Copy the listing below, replacing every "Find the location of" with "Give the position of" and leaving everything else unchanged.

________________________________________

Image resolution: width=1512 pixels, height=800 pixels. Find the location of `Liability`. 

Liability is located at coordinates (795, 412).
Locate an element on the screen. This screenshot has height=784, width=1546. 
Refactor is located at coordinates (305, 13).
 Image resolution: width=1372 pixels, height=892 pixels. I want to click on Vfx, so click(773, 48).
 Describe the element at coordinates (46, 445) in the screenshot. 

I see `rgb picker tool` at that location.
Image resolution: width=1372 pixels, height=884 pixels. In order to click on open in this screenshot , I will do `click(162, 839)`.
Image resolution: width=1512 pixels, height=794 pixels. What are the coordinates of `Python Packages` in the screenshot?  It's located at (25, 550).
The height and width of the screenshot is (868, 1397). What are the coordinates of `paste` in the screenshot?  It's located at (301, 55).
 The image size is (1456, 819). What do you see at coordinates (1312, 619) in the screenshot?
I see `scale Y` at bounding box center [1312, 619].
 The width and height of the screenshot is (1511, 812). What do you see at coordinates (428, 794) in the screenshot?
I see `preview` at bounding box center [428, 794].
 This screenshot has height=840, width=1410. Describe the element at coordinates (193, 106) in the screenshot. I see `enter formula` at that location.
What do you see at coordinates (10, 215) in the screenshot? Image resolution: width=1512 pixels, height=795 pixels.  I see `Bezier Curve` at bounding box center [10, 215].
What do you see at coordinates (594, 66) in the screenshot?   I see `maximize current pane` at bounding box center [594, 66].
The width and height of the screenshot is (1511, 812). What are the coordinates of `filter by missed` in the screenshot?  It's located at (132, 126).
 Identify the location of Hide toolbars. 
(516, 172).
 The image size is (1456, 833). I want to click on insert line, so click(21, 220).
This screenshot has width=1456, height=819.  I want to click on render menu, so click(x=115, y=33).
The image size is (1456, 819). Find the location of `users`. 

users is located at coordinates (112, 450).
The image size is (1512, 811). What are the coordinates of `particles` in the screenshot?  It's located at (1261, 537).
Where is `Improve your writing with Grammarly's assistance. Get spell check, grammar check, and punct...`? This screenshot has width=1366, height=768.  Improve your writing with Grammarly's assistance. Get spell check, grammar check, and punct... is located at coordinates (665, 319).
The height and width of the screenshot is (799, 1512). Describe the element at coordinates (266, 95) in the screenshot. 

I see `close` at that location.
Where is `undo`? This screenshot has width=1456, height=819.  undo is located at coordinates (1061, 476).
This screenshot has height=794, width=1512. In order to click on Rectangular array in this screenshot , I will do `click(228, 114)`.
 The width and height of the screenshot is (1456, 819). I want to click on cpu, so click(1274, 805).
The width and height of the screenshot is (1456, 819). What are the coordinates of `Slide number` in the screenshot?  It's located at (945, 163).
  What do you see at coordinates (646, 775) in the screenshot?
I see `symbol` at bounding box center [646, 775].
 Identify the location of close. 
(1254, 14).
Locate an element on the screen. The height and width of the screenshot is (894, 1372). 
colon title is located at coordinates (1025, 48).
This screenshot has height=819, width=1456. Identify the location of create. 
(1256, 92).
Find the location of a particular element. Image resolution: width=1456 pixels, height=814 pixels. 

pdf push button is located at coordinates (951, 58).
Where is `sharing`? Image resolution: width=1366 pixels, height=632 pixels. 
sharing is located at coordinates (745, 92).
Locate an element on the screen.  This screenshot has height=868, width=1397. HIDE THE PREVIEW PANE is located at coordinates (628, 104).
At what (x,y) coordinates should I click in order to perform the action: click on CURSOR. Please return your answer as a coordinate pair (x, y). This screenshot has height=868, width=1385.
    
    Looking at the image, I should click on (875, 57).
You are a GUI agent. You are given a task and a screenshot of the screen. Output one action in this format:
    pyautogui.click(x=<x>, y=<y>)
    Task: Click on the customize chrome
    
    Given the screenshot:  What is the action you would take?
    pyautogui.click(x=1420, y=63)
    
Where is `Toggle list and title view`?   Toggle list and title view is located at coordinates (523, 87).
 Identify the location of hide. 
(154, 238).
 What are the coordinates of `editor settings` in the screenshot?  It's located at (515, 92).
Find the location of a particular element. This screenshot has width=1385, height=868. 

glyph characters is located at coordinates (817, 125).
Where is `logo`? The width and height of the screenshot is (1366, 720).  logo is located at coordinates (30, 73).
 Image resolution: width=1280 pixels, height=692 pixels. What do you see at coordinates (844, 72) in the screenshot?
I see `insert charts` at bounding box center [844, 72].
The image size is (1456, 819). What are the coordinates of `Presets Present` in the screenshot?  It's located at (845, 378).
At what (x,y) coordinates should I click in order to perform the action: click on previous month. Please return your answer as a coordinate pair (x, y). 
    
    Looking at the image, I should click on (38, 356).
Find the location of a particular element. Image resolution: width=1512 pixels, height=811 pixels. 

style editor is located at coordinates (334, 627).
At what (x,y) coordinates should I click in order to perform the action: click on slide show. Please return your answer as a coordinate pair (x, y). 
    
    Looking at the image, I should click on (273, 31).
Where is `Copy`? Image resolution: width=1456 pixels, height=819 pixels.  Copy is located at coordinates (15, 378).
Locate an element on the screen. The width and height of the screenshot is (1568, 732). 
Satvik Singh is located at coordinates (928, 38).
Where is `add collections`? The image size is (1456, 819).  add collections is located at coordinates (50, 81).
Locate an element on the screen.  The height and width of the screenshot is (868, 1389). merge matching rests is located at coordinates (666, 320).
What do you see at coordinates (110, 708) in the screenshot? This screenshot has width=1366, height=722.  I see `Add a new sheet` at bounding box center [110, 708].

________________________________________

Response to this exercise →
Image resolution: width=1512 pixels, height=800 pixels. Give the position of `Liability`. 

Liability is located at coordinates (795, 412).
Locate an element on the screen. This screenshot has height=784, width=1546. 
Refactor is located at coordinates (305, 13).
 Image resolution: width=1372 pixels, height=892 pixels. I want to click on Vfx, so click(773, 48).
 Describe the element at coordinates (46, 445) in the screenshot. 

I see `rgb picker tool` at that location.
Image resolution: width=1372 pixels, height=884 pixels. In order to click on open in this screenshot , I will do `click(162, 839)`.
Image resolution: width=1512 pixels, height=794 pixels. What are the coordinates of `Python Packages` in the screenshot?  It's located at (25, 550).
The height and width of the screenshot is (868, 1397). What are the coordinates of `paste` in the screenshot?  It's located at (301, 55).
 The image size is (1456, 819). What do you see at coordinates (1312, 619) in the screenshot?
I see `scale Y` at bounding box center [1312, 619].
 The width and height of the screenshot is (1511, 812). What do you see at coordinates (428, 794) in the screenshot?
I see `preview` at bounding box center [428, 794].
 This screenshot has height=840, width=1410. Describe the element at coordinates (193, 106) in the screenshot. I see `enter formula` at that location.
What do you see at coordinates (10, 215) in the screenshot? Image resolution: width=1512 pixels, height=795 pixels.  I see `Bezier Curve` at bounding box center [10, 215].
What do you see at coordinates (594, 66) in the screenshot?   I see `maximize current pane` at bounding box center [594, 66].
The width and height of the screenshot is (1511, 812). What are the coordinates of `filter by missed` in the screenshot?  It's located at (132, 126).
 Identify the location of Hide toolbars. 
(516, 172).
 The image size is (1456, 833). I want to click on insert line, so click(21, 220).
This screenshot has width=1456, height=819.  I want to click on render menu, so click(x=115, y=33).
The image size is (1456, 819). Give the position of `users`. 

users is located at coordinates (112, 450).
The image size is (1512, 811). What are the coordinates of `particles` in the screenshot?  It's located at (1261, 537).
Where is `Improve your writing with Grammarly's assistance. Get spell check, grammar check, and punct...`? This screenshot has width=1366, height=768.  Improve your writing with Grammarly's assistance. Get spell check, grammar check, and punct... is located at coordinates (665, 319).
The height and width of the screenshot is (799, 1512). Describe the element at coordinates (266, 95) in the screenshot. 

I see `close` at that location.
Where is `undo`? This screenshot has width=1456, height=819.  undo is located at coordinates (1061, 476).
This screenshot has height=794, width=1512. In order to click on Rectangular array in this screenshot , I will do `click(228, 114)`.
 The width and height of the screenshot is (1456, 819). I want to click on cpu, so click(1274, 805).
The width and height of the screenshot is (1456, 819). What are the coordinates of `Slide number` in the screenshot?  It's located at (945, 163).
  What do you see at coordinates (646, 775) in the screenshot?
I see `symbol` at bounding box center [646, 775].
 Identify the location of close. 
(1254, 14).
Locate an element on the screen. The height and width of the screenshot is (894, 1372). 
colon title is located at coordinates (1025, 48).
This screenshot has height=819, width=1456. Identify the location of create. 
(1256, 92).
Give the position of a particular element. Image resolution: width=1456 pixels, height=814 pixels. 

pdf push button is located at coordinates (951, 58).
Where is `sharing`? Image resolution: width=1366 pixels, height=632 pixels. 
sharing is located at coordinates (745, 92).
Locate an element on the screen.  This screenshot has height=868, width=1397. HIDE THE PREVIEW PANE is located at coordinates (628, 104).
At what (x,y) coordinates should I click in order to perform the action: click on CURSOR. Please return your answer as a coordinate pair (x, y). This screenshot has height=868, width=1385.
    
    Looking at the image, I should click on (875, 57).
You are a GUI agent. You are given a task and a screenshot of the screen. Output one action in this format:
    pyautogui.click(x=<x>, y=<y>)
    Task: Click on the customize chrome
    
    Given the screenshot:  What is the action you would take?
    pyautogui.click(x=1420, y=63)
    
Where is `Toggle list and title view`?   Toggle list and title view is located at coordinates (523, 87).
 Identify the location of hide. 
(154, 238).
 What are the coordinates of `editor settings` in the screenshot?  It's located at (515, 92).
Give the position of a particular element. This screenshot has width=1385, height=868. 

glyph characters is located at coordinates (817, 125).
Where is `logo`? The width and height of the screenshot is (1366, 720).  logo is located at coordinates (30, 73).
 Image resolution: width=1280 pixels, height=692 pixels. What do you see at coordinates (844, 72) in the screenshot?
I see `insert charts` at bounding box center [844, 72].
The image size is (1456, 819). What are the coordinates of `Presets Present` in the screenshot?  It's located at (845, 378).
At what (x,y) coordinates should I click in order to perform the action: click on previous month. Please return your answer as a coordinate pair (x, y). 
    
    Looking at the image, I should click on (38, 356).
Give the position of a particular element. Image resolution: width=1512 pixels, height=811 pixels. 

style editor is located at coordinates (334, 627).
At what (x,y) coordinates should I click in order to perform the action: click on slide show. Please return your answer as a coordinate pair (x, y). 
    
    Looking at the image, I should click on (273, 31).
Where is `Copy`? Image resolution: width=1456 pixels, height=819 pixels.  Copy is located at coordinates (15, 378).
Locate an element on the screen. The width and height of the screenshot is (1568, 732). 
Satvik Singh is located at coordinates (928, 38).
Where is `add collections`? The image size is (1456, 819).  add collections is located at coordinates (50, 81).
Locate an element on the screen.  The height and width of the screenshot is (868, 1389). merge matching rests is located at coordinates (666, 320).
What do you see at coordinates (110, 708) in the screenshot? This screenshot has width=1366, height=722.  I see `Add a new sheet` at bounding box center [110, 708].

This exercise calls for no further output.